Back Test Results


It’d be helpful for analysis, particularly for high frequency trading, if the back test results could be shown to two decimal places. For example, if the “Average % Profit” is shown as, say, 3.9% it matters whether the actual number is 3.85% or 3.94%. Similarly, if “Average Days Held” is shown as “8 Days”, it matters whether that is actually 7.50 days or 8.49 days.

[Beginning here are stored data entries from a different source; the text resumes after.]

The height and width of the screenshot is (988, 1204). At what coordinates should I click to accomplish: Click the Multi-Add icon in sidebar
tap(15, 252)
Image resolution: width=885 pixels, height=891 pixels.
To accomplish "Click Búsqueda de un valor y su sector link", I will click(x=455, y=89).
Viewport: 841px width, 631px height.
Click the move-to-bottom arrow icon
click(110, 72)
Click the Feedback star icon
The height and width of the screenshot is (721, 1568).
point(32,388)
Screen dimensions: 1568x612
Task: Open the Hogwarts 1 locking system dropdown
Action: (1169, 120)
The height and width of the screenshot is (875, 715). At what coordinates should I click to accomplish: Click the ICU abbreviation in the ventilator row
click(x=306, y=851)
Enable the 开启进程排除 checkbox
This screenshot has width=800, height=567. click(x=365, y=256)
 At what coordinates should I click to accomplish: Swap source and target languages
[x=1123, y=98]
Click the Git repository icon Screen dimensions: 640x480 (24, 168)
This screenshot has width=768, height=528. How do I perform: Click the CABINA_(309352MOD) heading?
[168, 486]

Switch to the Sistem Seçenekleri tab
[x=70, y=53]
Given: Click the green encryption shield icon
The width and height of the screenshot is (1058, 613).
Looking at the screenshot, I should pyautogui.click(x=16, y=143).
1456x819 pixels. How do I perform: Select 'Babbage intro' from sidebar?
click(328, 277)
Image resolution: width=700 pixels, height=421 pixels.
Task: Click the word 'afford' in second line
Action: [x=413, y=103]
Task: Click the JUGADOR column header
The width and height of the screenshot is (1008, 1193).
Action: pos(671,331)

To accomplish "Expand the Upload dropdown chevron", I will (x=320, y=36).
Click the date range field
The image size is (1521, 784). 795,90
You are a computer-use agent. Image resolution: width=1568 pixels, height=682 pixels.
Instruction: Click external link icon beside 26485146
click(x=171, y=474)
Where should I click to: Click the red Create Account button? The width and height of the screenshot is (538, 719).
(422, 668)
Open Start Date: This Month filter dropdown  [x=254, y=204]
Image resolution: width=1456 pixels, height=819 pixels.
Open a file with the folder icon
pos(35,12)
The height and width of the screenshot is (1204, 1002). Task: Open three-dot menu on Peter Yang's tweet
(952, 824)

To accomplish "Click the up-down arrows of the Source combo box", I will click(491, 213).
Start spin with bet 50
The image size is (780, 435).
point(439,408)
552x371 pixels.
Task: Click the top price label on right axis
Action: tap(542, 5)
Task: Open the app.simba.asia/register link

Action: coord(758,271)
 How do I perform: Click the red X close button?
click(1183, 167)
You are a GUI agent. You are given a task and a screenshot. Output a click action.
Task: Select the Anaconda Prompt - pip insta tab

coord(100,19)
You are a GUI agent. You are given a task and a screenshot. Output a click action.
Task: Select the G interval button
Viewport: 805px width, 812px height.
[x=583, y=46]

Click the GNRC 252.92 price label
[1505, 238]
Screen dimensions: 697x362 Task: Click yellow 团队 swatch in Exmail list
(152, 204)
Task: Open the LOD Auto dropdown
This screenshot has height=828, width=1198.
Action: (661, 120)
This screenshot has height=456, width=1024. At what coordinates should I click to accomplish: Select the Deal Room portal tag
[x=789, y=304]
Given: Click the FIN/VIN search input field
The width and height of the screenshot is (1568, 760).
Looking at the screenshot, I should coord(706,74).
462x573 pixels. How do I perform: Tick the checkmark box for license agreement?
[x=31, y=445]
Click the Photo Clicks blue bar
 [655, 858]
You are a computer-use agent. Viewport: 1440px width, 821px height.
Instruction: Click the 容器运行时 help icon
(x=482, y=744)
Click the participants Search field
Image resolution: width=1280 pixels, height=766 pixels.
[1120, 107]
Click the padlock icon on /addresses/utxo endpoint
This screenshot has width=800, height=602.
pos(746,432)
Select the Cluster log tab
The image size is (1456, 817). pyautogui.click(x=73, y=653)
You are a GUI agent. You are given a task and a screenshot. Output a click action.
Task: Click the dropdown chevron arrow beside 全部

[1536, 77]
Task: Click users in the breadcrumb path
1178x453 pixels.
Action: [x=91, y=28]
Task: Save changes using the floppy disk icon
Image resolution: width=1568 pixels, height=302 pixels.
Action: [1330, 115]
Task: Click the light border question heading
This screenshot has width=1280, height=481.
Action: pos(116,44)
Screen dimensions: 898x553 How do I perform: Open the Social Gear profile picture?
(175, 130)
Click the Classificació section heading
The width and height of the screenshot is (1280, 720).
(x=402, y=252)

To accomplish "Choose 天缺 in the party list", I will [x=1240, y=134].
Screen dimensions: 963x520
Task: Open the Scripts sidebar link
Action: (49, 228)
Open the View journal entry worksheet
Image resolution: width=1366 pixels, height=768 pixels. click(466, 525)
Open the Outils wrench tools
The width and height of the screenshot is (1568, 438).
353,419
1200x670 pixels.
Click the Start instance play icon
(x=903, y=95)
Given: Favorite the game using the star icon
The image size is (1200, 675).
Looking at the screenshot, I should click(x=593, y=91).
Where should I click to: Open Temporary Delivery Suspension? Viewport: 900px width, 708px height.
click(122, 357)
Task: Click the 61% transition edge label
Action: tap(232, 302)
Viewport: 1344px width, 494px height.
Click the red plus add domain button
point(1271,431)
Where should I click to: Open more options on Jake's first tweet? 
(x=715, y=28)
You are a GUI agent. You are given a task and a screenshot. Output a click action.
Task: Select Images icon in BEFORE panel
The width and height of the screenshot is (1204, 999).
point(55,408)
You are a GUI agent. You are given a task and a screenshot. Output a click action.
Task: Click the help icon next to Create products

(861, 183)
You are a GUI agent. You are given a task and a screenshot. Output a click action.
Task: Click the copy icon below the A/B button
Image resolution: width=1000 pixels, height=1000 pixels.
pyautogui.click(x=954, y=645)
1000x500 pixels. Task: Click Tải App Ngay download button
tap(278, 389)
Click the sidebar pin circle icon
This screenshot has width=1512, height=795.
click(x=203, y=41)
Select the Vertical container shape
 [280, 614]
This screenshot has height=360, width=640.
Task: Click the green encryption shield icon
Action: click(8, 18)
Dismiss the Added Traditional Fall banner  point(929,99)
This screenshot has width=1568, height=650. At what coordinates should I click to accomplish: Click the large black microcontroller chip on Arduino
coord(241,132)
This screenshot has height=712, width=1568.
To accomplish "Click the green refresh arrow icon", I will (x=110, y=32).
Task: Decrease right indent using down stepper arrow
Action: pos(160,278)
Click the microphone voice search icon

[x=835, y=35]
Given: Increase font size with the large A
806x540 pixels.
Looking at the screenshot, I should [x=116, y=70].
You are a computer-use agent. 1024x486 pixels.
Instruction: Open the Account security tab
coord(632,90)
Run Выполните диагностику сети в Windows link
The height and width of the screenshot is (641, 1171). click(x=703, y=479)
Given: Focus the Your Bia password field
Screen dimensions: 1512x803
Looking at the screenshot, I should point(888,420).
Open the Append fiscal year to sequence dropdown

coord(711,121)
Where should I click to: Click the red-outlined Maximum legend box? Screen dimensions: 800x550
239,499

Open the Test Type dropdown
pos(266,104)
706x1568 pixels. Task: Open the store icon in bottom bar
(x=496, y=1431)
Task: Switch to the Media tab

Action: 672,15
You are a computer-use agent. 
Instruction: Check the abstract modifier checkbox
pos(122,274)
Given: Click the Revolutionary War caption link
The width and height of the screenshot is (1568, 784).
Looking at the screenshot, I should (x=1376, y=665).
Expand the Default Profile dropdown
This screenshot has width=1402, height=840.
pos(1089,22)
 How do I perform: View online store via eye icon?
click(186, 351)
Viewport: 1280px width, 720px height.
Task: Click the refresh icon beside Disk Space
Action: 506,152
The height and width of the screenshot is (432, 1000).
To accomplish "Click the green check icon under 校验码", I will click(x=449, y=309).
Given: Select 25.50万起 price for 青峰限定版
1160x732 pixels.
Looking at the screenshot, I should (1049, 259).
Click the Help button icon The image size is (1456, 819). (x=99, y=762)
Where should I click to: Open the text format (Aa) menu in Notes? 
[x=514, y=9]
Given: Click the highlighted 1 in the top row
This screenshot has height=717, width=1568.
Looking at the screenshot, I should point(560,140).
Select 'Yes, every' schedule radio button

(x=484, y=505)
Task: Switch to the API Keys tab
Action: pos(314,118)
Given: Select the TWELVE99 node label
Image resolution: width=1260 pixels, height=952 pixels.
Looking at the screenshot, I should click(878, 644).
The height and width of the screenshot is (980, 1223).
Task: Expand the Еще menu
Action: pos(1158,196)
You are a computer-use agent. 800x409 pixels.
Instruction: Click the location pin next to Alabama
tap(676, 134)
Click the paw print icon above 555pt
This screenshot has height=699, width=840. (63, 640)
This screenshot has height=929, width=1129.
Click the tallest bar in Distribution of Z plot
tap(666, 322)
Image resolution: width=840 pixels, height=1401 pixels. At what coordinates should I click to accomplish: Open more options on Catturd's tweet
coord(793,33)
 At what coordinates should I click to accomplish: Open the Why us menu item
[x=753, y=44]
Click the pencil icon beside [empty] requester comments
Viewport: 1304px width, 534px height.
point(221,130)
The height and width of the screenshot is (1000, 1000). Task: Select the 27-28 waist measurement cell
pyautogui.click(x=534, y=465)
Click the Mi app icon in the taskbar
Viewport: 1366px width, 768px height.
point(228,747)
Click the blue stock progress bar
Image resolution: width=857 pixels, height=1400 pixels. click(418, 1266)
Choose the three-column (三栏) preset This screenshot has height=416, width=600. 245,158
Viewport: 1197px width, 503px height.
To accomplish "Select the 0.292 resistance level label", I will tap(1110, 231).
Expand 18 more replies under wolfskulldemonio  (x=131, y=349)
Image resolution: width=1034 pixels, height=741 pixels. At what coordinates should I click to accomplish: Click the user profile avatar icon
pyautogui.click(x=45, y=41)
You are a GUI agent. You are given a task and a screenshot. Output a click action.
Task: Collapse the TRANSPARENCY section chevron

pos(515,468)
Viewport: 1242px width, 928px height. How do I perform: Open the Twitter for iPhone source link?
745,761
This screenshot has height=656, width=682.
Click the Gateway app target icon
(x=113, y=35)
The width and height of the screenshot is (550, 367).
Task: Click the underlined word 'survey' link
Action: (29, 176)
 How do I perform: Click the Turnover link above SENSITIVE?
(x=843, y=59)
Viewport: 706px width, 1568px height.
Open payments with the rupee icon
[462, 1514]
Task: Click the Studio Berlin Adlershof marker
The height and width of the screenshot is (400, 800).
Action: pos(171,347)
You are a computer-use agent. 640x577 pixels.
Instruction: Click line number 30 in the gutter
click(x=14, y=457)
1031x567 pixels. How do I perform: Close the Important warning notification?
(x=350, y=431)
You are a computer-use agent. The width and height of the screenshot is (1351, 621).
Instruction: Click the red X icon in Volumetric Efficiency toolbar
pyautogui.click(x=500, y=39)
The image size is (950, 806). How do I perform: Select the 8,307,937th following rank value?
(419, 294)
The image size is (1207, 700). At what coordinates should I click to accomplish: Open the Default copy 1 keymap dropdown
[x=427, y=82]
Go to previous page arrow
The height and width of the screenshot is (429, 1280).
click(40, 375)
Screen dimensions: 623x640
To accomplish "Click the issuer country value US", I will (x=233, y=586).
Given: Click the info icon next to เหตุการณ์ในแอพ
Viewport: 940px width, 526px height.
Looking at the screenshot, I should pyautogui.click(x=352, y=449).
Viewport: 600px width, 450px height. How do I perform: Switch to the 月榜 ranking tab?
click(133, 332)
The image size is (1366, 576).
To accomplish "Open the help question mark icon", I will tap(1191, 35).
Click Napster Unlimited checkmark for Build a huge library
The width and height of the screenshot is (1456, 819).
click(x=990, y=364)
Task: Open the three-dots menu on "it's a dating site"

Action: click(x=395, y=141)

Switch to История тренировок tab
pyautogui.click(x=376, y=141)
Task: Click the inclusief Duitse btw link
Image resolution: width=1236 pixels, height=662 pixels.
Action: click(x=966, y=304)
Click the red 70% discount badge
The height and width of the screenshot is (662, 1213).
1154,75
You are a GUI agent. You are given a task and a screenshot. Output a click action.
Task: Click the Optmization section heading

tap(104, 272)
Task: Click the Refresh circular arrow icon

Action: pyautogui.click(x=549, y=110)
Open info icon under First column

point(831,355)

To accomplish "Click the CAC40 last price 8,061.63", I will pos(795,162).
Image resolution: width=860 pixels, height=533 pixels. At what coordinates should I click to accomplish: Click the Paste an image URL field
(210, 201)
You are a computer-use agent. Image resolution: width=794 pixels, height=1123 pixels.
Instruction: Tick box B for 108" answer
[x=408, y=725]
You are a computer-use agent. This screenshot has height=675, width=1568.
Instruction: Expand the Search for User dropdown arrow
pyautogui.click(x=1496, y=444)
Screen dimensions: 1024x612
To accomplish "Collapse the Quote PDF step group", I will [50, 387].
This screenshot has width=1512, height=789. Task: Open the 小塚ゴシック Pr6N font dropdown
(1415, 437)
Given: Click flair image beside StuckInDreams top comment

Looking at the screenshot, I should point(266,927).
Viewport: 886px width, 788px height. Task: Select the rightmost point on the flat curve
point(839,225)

I do the calculations currently by copy/pasting the Trade List into a spreadsheet, but that is obviously much slower.



Hi Kim,

This is an interesting one. While we could do that, the concern I have is that back tested results are a guide not a forecast. If one system was 3.85% and the other was 3.94%, I would consider them the same result. The reason is that the result comes from a very specific path through all the possible buys and sells which could have been made with the capital allocated. We call this path dependency because the result is dependent on the path. The smallest change to position size, capital, start date etc can have a large affect on the result.

On top of that is the issue that averages hide a lot of information (you can read more on that here

That’s not to say that Backtesting is a fool’s errand. It certainly is very important to test an idea, but I’m more interested in the Win Rate (Probability of Gain) because that will determine how long I can stay in the market. There is a whole study by Ralph Vince on Optimal f and Risk of Ruin (things we want to implement in our new generation testers). The idea is to quantify what is my risk of going broke based on my Win Rate. You can see that with no leverage (column 1:1), I need a Win Rate above 60% to survive (0% means no chance of going bust - note that this is also position size dependent).

That’s why that is much more important that the return from a test.


Of course everything is a compromise, we may take a lower win rate if the returns are higher. But if I had a really high return and a lower win rate (less than 50%) it would tell me that my return came from rare events which I can not count on.

Sorry for jumping on the soap box on this. I work a lot in this area and I just want to help people understand the limitations of testing.

All the best